Now maybe this has been going on for awhile since most of my attention has been focused on my students’ dogs and my young border collie Heist. Heist would do agility regardless of how bad my mood is but that doesn’t mean that it doesn’t affect his performance. The result is unsuccessful sessions that are definitely lacking in the fun department. Ultimately this helps perpetuate the cycle of frustrating sessions and me putting more pressure on myself to do well. I put more pressure on myself to be successful than anyone else out there watching me which I have found to be a common attitude in agility. Actually this is probably true of most people who are competitive in sports. We are competitive because we WANT to do well and sometimes it is that very desire that holds us back.

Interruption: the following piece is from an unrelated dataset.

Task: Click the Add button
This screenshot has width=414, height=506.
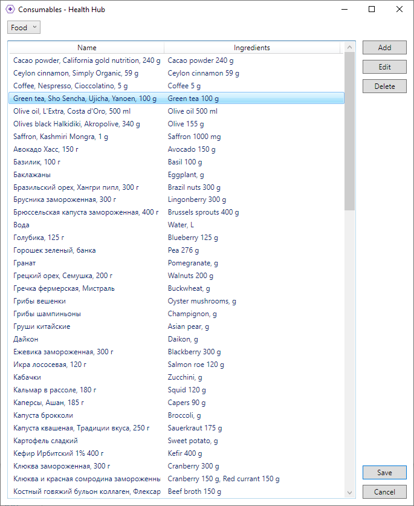Action: tap(384, 48)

So the question becomes…how do I get my agility mojo back? With the European Open less than two weeks away this is a bit of a pressing issue so here’s my plan:
- No Sequencing: I am super analytical when it comes to agility which is great when I’m teaching…it’s not so great when I’m running my dogs since I tend to analyze instead of staying in the moment. Training sequences seems to make me put a lot of pressure on myself and my dog. Because of this, I’m not going to train any sequences before the EO.

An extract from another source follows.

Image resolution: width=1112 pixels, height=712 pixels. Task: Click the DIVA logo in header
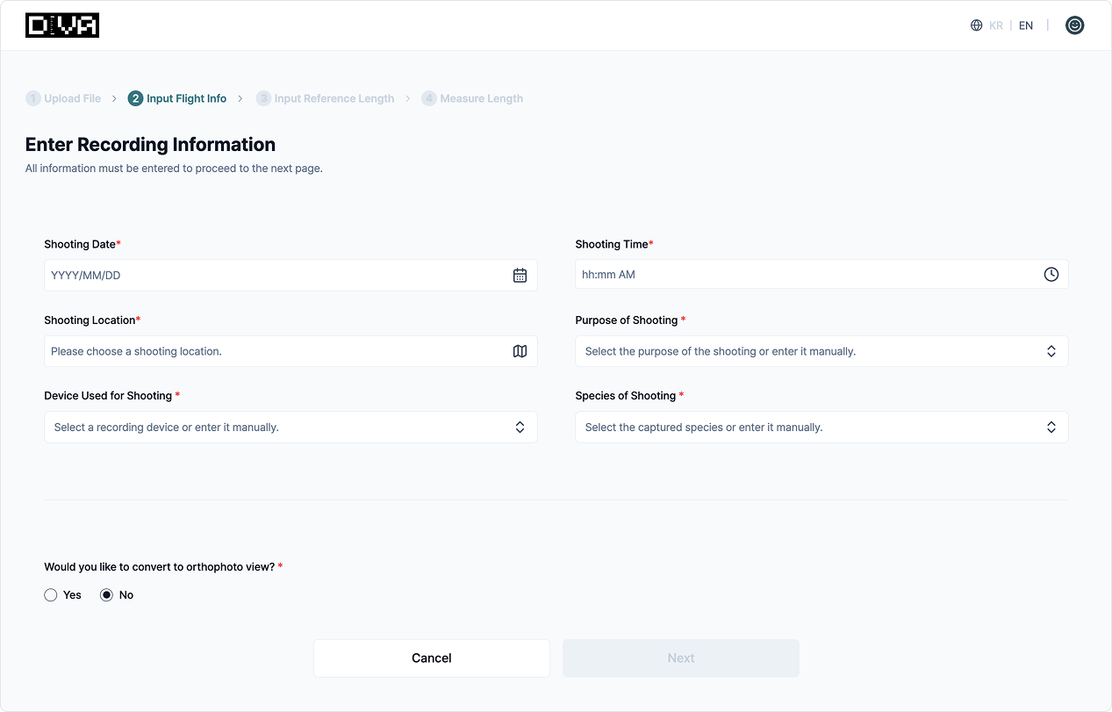(x=62, y=25)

- Back to Basics: I’ve decided that I don’t need to stop training altogether, but instead change the format of my training. Basically instead of running obsessive dogwalks I’m going to go back to running flat planks in the backyard will all my dogs. Why all my dogs? Because I can’t fixate on one dog’s performance if I split the time up between all of them J It also adds a bit more motivation for Dice since watching my other dogs have fun gets her much more excited. The other thing I’m doing to work on is my turns around trees. This way I can help her maintain flexibility and work some handling skills without the obsession and the over analysis that I’m so prone to!
- Pretend It’s just another competition…haha just kidding! I love the rush of big competitions (so does my dog!), so there won’t be any trying to convince myself that the event doesn’t matter.
So that’s my plan to get my mojo back!
I’m looking forward to a great trip to Sweden and meeting new agility folk along the way! To everyone competing in the European Open, Good luck and see you there!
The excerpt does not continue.